In a survey of 1,000 adults, it was found that 30% of people were eating dinner on the couch, and 17% of people were eating it in their bedrooms — two places where there is likely a screen and likely no conversation or interpersonal gathering. Remember that rooms have rules, and when we change the room, we create a vacuum of norms.

Scholars have also noted how fewer and fewer people are eating together, and only about half of families who live together have dinner together. As food and screens got closer to one another, it makes sense that open plan kitchens began to blend meals and entertainment even more. #Mukbang, #feederism and #foodporn made eating and watching the same thing, and the room itself disappeared.

Despite progress and an abundance of information, there is an anxiety-inducing looseness all around us when it comes to food.

Food culture has become chaotic and normlessness has taken over.

But what is interesting is the way in which some brands have created cultural tightness by leveraging our deepest beliefs.

Between 2016 and 2018, three lawsuits were lodged against Whole Foods and Lacroix collectively. All of them were concerned with the use of the word “natural” in their food labeling. In all cases, the plaintiffs had felt duped — that the “natural” branded language and imagery were in fact lies once they interrogated the ingredients list, where they found confusing (at times questionable) chemicals.

Whole Foods settled two of those claims, while La Croix was able to dodge theirs when the plaintiff publicly retracted her statements. But controversy over the word “natural” is nothing new.

In 2009, there was a spate of lawsuits aimed at food makers using the same term, including Snapple, Ben & Jerry’s, Häagen-Dazs, and Nature Valley. In fact, the FTC had tried to come up with a definition for the word “natural” as early as 1974, and the FDA has been trying (and failing) since 1991.

These cases have been hard to navigate because the word “natural” is so much more than just a word. Author and religious scholar Alan Levinovitz has written extensively about food and language, and he reveals the larger complexity hiding under such a simple term.

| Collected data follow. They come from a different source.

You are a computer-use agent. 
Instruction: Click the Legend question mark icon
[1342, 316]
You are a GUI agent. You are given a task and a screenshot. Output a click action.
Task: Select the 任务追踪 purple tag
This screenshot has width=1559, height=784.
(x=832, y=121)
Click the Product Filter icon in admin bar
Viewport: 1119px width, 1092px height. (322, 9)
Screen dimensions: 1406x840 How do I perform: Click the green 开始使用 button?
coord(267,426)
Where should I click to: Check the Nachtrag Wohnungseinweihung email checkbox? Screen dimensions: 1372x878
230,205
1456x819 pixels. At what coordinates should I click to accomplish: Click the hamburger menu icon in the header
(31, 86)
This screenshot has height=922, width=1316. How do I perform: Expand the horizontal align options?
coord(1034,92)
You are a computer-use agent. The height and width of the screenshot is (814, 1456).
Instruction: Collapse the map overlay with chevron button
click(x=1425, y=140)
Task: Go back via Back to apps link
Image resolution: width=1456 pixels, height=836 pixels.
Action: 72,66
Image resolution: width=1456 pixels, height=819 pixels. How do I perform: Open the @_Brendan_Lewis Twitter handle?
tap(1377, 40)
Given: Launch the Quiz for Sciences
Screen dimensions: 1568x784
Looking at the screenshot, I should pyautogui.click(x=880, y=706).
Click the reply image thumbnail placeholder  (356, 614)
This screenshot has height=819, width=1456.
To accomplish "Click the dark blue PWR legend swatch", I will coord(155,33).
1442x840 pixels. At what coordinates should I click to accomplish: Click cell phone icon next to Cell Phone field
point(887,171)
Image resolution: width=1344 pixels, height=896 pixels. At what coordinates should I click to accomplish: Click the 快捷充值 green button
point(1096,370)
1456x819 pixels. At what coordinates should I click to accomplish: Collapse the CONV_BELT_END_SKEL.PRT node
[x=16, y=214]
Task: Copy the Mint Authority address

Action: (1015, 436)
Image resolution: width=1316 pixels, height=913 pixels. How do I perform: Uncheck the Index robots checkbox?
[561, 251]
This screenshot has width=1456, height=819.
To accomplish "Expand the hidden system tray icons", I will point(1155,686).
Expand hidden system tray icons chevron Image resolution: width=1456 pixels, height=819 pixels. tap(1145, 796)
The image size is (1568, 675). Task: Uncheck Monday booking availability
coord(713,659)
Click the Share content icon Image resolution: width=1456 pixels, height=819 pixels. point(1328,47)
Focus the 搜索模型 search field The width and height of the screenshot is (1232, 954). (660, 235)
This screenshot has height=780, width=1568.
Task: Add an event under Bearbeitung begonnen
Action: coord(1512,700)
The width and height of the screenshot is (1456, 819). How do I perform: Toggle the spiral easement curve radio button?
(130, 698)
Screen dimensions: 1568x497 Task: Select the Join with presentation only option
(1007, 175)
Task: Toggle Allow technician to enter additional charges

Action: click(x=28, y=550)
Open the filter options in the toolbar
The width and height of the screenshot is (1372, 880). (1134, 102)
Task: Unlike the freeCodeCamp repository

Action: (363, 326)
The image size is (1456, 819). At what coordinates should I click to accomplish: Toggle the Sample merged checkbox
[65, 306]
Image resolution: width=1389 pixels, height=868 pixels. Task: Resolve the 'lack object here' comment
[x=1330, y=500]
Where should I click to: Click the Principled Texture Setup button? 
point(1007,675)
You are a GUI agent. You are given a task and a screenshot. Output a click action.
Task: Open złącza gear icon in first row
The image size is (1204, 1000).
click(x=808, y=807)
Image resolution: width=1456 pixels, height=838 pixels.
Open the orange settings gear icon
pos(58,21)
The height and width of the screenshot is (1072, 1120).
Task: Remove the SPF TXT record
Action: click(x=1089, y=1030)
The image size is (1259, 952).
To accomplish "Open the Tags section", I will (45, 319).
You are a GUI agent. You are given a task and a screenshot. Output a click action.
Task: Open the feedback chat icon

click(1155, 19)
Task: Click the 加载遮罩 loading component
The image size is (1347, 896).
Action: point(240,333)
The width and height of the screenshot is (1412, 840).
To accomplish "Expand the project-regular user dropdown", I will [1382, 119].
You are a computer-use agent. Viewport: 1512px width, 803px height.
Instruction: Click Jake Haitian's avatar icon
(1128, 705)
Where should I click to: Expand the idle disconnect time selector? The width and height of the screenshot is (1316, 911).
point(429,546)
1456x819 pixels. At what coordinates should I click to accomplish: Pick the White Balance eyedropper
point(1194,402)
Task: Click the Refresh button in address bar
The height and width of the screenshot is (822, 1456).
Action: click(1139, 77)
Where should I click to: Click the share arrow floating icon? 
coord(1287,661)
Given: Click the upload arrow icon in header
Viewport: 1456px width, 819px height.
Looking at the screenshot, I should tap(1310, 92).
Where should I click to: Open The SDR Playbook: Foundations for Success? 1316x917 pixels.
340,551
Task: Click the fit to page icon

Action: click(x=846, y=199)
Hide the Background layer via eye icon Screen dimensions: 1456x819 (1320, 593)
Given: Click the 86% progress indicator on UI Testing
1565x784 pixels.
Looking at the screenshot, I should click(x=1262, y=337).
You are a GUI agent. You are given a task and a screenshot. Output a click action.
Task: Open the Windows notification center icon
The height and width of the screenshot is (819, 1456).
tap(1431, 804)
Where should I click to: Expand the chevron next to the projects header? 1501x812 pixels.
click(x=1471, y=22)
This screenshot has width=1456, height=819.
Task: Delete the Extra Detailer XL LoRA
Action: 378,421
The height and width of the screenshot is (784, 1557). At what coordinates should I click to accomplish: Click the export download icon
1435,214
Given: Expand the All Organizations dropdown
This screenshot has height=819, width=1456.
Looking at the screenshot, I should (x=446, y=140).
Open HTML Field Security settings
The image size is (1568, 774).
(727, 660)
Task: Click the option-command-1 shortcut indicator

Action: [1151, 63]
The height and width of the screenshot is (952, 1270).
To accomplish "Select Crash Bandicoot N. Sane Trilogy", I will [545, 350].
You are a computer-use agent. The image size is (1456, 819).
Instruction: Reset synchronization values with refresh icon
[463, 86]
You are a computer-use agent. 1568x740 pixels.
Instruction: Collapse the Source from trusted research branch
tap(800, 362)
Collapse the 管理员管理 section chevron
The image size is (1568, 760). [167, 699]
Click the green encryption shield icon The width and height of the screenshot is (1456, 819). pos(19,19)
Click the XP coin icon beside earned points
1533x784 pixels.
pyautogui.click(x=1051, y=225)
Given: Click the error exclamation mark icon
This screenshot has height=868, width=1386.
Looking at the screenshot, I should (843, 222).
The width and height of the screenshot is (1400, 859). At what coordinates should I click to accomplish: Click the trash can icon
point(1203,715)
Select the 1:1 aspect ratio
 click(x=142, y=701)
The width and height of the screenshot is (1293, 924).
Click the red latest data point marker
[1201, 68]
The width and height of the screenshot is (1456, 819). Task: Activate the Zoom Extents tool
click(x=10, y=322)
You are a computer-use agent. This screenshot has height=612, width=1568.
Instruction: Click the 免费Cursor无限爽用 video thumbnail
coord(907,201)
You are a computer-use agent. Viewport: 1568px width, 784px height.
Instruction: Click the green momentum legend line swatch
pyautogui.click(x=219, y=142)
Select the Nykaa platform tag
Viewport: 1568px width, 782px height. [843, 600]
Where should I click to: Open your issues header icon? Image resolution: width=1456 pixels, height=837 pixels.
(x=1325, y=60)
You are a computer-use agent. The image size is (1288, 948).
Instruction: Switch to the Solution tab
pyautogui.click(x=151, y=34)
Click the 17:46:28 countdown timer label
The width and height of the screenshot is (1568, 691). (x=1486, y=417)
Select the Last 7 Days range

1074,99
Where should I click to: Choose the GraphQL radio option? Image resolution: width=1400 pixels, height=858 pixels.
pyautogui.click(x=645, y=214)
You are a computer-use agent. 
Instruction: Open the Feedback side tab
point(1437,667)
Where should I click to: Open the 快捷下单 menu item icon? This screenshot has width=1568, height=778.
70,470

According to him, the word “natural” has become a “sort of a secular stand-in for a generalized understanding of goodness, which in religion you’d call holiness, or purity, or something like that. “Nature,” with a capital N, [has taken] the place of God. In a secular society, we don’t look to religions to tell us what to eat or how to heal ourselves, so you need a secular substitute when it comes to generalized guidance for what you can eat, and that secularized substitute is nature.”

Levinovitz has observed that many of the public comments on the FDA case to define the word “natural” take a religious tone, hundreds going so far as to refer to Mother Nature or God directly, with arguments such as, “Natural is as Mother Nature intended. No manipulation or addition by man” and “If it has anything other than what God intended then it is NOT natural”.

It seems that defining what “natural” means, then, would be the same as understanding God’s own will.

Knowing what to eat has indeed become a godly quest. When we talk about food, we talk about “good” and “evil” foods, “clean” and “dirty” foods, “pure” and “impure” foods, and so on. (Even the Q Shaman refuses to eat non-organic food in jail, citing his religious beliefs.)

Whole Foods, La Croix and Snapple didn’t misuse the word “natural”. They leveraged it to tighten the vice in a very loose culture. They understood and surfaced what people were already starting to believe — that food is not about sustenance. It is about righteousness.

Today, highly popular brands like Lesser Evil snacks, Ezekiel 4:9 and Genesis 1:29 breads, and Garden of Life food supplements do the same thing, starting with their thinly veiled biblical brand names. True, their products may be great, but they have done the incredible task of creating a signal in the noise. They broadcast tight norms in the normless world of food, saying “Eat what is Godly.” And there are few cultures tighter than that of godliness.